April 15.—Franklin, St. Mary’s Parish, La., was occupied by the National forces, under General Banks. — The siege of Washington, N. C, was raised. The rebel force, which for nearly three weeks had invested that place, left suddenly this evening. General Foster, who arrived at Newbern yesterday, was preparing an expedition to march for the relief of the town, when the account of the departure of the rebels reached him.—See Supplement.

—At a point seventy miles south of Salt Lake City, Utah, Colonel Evans, with a party of National troops, attacked and put to flight two hundred Indians, thirty of whom were killed. The Union forces followed them fourteen miles, scattering them in every direction. Lieutenant Peck was killed and two sergeants were wounded on the National side.—A battalion of cavalry from California arrived at New-York from San Francisco, under the command of Major De Witt C. Thompson.—Fighting was continued on the Nansemond River, Va., and its vicinity.
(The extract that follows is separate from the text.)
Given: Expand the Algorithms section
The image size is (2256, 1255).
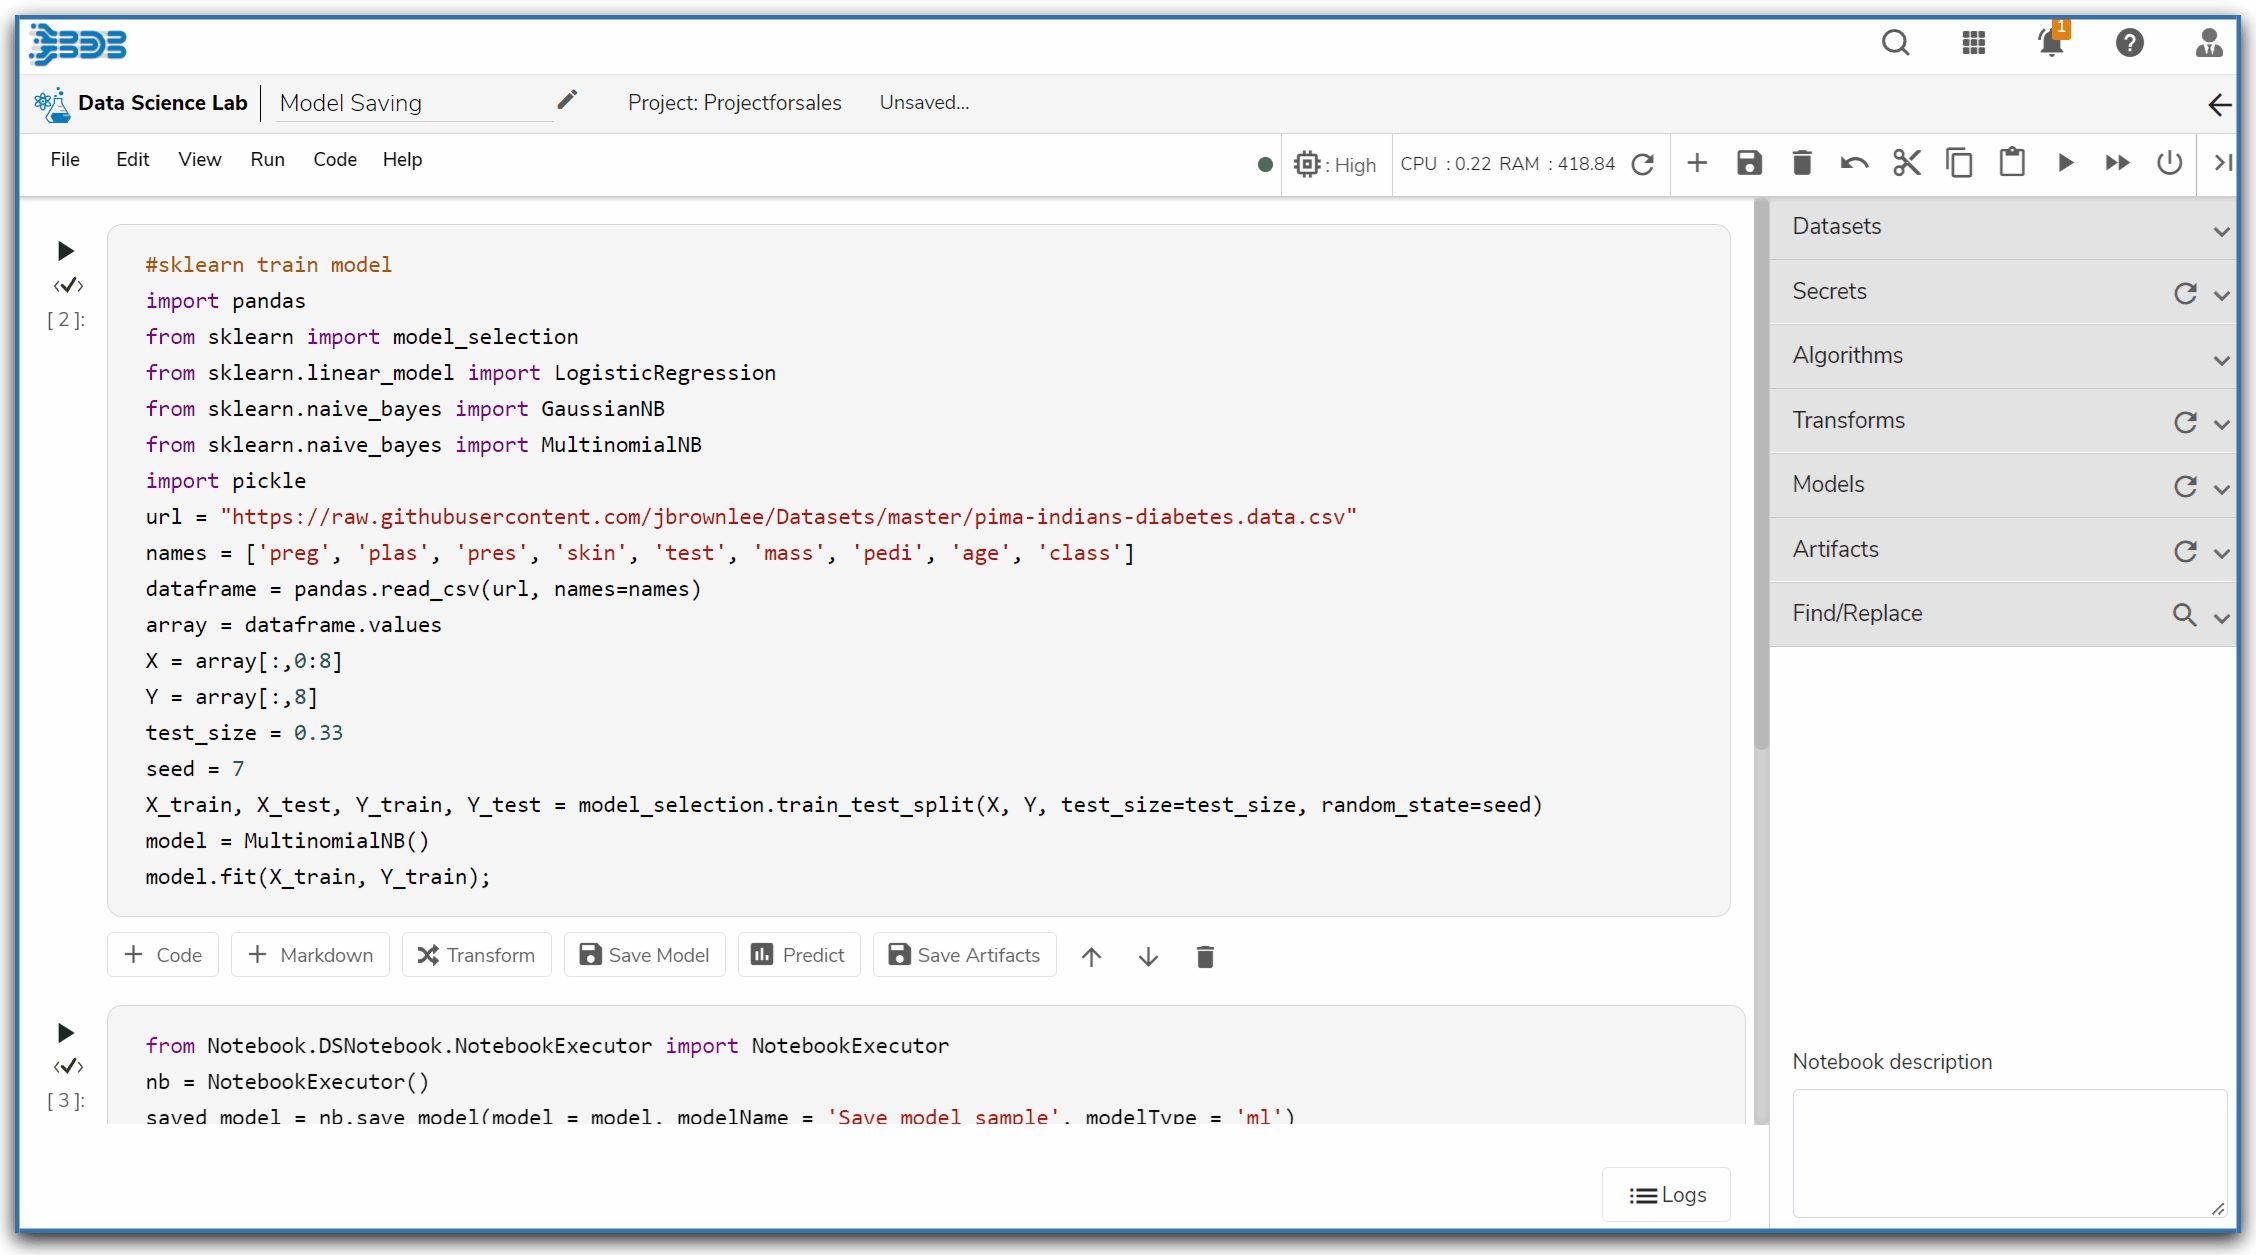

—A detachment of two hundred of the Thirty-ninth Kentucky mounted infantry, under the command of Colonel J. Dills, made a forced march on Pikeville, Ky., and after a sharp fight, captured seventeen rebel officers and sixty-one privates, with their horses, arms, and equipments. At the same time, eight scouts from the command of General Julius White, belonging to the Fourteenth Kentucky infantry, captured in Breathitt Co., Ky., a rebel captain and twelve privates.